Sequential digestions add a unique feature to the in-gel digestion method. It is not unusual to use a mixture of two proteases, such as trypsin and chymotrypsin, in an in-solution digestion for improving protein coverage. Typically two enzymes are added simultaneously in the same reaction solution, and the two sets of peptide digests cannot be separated. This may cause problems in that some of the MS detectable peptides resulting from the digestion with one protease may be cleaved to smaller, undetectable pieces by another. Therefore, the protein sequence covered by these peptides might become undetermined which is a particular concern in regions of the protein containing abundant cleavage sites. By contrast, sequential in-gel digestion allows multiple digestions to be carried out separately. This is particularly important for situations where determining post-translation modifications on a protein is desirable, or where only a limited sample quantity is available to differentiate protein isoforms. Because the MESID method is not restricted to a particular subject, it can be applied to the in-gel digestion of any protein sample and will likely find a broad application in proteomics.

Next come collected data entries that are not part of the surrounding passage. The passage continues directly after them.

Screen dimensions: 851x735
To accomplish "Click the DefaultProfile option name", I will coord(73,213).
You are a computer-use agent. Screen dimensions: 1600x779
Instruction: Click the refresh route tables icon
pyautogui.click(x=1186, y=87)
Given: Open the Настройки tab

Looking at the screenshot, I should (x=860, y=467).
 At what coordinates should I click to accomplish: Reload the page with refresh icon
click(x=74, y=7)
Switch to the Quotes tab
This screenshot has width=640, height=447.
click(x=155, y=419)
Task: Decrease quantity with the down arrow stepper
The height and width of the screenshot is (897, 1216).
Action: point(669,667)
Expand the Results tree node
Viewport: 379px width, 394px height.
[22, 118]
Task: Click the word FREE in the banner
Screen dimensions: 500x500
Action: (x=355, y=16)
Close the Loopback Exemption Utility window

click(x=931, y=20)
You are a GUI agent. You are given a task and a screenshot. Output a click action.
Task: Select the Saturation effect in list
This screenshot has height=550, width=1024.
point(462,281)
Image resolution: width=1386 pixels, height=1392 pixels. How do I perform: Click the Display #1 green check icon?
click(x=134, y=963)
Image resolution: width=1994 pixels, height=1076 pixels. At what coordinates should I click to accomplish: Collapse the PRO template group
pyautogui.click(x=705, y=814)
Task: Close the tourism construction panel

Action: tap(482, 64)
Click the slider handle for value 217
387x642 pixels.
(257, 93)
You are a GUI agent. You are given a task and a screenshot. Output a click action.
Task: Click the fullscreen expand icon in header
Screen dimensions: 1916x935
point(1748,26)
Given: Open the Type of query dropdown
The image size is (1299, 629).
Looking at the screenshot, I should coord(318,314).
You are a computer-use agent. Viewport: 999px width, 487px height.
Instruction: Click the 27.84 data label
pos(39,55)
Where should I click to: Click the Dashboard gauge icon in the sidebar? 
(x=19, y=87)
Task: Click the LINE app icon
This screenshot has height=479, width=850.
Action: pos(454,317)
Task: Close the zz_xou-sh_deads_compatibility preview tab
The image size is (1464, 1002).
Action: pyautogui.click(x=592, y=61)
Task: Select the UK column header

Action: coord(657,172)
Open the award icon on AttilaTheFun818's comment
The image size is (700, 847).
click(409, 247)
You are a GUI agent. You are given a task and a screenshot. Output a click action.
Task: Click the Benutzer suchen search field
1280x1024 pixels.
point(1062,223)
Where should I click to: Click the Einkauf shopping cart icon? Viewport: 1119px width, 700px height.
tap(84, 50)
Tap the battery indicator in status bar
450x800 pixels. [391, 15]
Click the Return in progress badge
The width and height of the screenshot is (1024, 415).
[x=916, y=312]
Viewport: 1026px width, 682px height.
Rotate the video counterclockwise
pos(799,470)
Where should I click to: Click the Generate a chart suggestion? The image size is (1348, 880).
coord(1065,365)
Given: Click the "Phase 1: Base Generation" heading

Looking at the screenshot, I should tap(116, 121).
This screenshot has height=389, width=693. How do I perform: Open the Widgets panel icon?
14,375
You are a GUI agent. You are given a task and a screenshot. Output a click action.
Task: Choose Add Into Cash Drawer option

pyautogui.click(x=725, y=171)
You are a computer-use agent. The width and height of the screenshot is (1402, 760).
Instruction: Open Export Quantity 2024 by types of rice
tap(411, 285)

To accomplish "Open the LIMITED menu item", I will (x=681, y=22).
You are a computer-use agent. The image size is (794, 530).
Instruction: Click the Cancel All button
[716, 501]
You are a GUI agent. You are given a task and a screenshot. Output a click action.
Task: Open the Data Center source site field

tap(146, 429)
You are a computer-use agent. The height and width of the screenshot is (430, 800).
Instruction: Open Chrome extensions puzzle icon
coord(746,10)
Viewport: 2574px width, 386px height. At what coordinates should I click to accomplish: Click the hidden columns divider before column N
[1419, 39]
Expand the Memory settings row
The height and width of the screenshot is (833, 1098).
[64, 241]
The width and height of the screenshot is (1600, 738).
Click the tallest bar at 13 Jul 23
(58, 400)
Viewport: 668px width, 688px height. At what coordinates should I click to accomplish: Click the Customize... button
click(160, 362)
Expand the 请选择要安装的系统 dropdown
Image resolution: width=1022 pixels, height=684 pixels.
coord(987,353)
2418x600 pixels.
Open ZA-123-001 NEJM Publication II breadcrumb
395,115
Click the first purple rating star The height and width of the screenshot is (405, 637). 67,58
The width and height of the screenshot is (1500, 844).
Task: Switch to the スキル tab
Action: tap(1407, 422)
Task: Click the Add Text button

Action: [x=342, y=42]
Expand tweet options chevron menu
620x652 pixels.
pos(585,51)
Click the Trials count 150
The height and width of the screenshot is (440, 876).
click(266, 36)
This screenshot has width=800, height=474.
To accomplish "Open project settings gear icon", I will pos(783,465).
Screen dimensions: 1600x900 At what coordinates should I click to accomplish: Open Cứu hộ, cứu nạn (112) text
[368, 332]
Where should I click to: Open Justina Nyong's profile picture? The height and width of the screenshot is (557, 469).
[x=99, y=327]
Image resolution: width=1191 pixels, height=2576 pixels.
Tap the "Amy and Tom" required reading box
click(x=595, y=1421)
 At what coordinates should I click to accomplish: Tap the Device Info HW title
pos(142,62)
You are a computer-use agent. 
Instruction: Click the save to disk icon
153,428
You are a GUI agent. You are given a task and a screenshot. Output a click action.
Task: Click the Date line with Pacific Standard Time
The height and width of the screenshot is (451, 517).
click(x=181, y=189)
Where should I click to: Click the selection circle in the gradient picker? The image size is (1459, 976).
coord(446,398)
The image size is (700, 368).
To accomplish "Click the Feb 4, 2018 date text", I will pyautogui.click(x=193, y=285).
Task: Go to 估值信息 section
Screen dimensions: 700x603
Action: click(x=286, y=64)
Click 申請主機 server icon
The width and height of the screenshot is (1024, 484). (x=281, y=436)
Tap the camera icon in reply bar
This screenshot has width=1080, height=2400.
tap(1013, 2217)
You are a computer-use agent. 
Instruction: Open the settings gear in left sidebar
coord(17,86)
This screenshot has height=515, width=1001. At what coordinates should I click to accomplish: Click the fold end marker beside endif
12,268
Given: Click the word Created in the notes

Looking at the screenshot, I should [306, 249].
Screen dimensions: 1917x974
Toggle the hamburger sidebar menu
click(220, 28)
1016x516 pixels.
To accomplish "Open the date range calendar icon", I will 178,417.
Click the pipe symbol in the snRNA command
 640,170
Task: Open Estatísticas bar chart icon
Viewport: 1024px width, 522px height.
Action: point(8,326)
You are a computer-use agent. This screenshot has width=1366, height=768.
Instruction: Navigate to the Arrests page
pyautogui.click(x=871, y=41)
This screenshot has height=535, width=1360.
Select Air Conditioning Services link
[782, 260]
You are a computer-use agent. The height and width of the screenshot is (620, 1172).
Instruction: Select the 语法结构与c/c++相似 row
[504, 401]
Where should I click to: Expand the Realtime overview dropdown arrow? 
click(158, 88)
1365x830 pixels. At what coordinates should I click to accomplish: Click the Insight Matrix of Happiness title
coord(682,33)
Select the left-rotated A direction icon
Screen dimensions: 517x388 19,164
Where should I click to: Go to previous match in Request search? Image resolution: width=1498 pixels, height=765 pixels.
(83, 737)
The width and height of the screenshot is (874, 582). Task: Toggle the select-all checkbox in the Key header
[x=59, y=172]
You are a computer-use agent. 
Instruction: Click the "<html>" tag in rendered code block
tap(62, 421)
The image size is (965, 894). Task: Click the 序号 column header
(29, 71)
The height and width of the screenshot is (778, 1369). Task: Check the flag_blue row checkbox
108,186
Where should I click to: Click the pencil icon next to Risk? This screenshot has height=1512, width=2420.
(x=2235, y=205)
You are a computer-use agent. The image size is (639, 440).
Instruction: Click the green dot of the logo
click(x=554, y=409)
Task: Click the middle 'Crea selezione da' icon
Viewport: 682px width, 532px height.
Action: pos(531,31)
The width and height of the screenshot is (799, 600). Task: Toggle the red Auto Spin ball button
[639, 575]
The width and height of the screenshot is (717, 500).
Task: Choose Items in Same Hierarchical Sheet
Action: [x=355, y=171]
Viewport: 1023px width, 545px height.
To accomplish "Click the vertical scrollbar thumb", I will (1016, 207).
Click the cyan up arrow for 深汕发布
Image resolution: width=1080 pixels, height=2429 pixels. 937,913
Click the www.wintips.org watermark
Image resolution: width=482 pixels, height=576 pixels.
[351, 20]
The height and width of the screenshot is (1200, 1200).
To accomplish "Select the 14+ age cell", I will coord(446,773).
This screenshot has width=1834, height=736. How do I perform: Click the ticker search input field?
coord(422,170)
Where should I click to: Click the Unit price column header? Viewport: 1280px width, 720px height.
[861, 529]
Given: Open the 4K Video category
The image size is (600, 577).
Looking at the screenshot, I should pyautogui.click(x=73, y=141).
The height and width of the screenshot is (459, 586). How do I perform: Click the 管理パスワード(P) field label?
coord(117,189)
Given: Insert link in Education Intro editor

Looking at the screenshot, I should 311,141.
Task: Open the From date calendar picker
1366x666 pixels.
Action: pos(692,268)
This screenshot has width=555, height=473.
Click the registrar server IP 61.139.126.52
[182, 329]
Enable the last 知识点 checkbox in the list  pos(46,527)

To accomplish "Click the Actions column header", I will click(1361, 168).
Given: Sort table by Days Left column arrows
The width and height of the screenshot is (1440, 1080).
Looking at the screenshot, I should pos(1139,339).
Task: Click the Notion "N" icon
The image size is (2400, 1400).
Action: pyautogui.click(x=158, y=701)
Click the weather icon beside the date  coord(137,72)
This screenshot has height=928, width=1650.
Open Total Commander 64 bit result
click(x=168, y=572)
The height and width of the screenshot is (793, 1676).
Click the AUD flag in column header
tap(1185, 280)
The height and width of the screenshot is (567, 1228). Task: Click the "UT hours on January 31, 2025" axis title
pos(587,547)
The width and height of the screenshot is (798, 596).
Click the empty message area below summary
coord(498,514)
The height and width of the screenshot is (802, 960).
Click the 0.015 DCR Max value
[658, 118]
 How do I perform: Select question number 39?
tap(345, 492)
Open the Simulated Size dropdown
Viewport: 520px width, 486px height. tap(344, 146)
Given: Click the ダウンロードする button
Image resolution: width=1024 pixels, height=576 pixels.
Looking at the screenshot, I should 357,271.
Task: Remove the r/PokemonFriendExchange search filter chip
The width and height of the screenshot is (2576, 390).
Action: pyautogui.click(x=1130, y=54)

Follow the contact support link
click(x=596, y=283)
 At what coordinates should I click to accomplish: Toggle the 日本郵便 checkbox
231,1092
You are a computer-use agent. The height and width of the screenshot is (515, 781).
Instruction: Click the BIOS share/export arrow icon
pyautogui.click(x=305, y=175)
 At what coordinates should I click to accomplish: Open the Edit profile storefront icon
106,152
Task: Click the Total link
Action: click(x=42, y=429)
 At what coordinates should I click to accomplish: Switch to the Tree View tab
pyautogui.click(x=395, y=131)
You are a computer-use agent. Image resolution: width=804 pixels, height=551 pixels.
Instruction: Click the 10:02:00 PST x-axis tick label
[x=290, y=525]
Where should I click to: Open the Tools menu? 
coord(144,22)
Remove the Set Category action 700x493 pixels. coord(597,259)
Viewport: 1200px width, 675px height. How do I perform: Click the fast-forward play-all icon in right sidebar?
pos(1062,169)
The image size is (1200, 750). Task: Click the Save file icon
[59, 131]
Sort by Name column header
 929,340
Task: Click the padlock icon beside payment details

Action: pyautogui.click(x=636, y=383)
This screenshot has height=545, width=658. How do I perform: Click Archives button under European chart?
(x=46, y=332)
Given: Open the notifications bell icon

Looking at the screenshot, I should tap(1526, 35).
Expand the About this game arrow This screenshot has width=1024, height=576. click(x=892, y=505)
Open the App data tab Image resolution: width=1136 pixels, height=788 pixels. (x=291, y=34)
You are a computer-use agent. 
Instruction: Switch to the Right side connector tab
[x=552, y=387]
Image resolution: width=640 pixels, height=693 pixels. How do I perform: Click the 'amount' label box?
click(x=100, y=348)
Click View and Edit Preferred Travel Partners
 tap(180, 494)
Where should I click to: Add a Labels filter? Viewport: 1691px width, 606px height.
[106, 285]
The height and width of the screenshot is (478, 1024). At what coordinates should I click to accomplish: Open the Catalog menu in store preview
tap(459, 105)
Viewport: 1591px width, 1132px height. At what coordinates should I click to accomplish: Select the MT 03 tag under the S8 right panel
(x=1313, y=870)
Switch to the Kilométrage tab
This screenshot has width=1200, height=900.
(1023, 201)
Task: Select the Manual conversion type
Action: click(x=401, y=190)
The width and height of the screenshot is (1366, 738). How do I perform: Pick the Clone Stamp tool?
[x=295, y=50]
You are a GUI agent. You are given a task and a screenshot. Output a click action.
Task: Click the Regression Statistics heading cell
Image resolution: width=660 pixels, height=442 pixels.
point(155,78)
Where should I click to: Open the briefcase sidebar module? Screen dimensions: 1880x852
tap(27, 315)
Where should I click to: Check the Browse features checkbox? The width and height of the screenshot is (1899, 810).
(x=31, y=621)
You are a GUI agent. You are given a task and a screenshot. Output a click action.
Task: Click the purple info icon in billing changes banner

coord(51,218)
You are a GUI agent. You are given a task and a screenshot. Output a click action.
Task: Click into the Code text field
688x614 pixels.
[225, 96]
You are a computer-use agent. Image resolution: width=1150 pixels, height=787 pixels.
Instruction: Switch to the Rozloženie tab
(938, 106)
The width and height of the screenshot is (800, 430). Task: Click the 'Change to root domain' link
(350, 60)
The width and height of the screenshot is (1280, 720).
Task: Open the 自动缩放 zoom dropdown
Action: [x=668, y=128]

We also investigated the effect of multi-enzyme digestion on the same sample at the second digestion step. On the assumption that the intact protein or large fragments from the first digestion are evenly embedded in the gel matrix, splitting of the gel particles of a given gel band for the second digestion with two different proteases might result in complementary results. In comparison with applying multiple enzymes on several identical samples, sequential digestion of one sample with different enzymes achieved similar effects but use less protein. In some sets of sequential digestions (Table 2), the combination of two separate second cleavages led to merged sequence coverage higher than those obtained from each of the digestions individually.
Conclusion
We have developed an efficient method for the subtyping of botulinum neurotoxins. In this study, multiple proteases used for in-gel digestion of the toxin produced complimentary results to increase sequence coverage of the toxin. Up to three sequential digestions on a single gel band with various enzymes significantly improved the BoNT sequence coverage. We applied the strategy of different combinations of multi-enzyme and sequential digestion to seven BoNT serotypes. More than 90% of the sequence coverage was accomplished for all of these proteins that have the size of approximately 150 kDa. The very high coverage of the toxin sequence should allow confident determination of BoNT subtypes or at least narrow down the range of potential toxin variant candidates to aid epidemiologic responses to botulism outbreaks. Application of the MESID method on a BoNT-contaminated carrot juice sample identified the 98.6% sequence of the toxin variant. The generation and identification of the peptides covering the amino acid residues unique to a specific subtype and toxin variant of BoNTs may provide useful candidates for the development of high-throughput, highly sensitive, and quantitative methods using advance techniques such as multiple-reactions-monitoring (MRM) for rapid BoNT subtyping.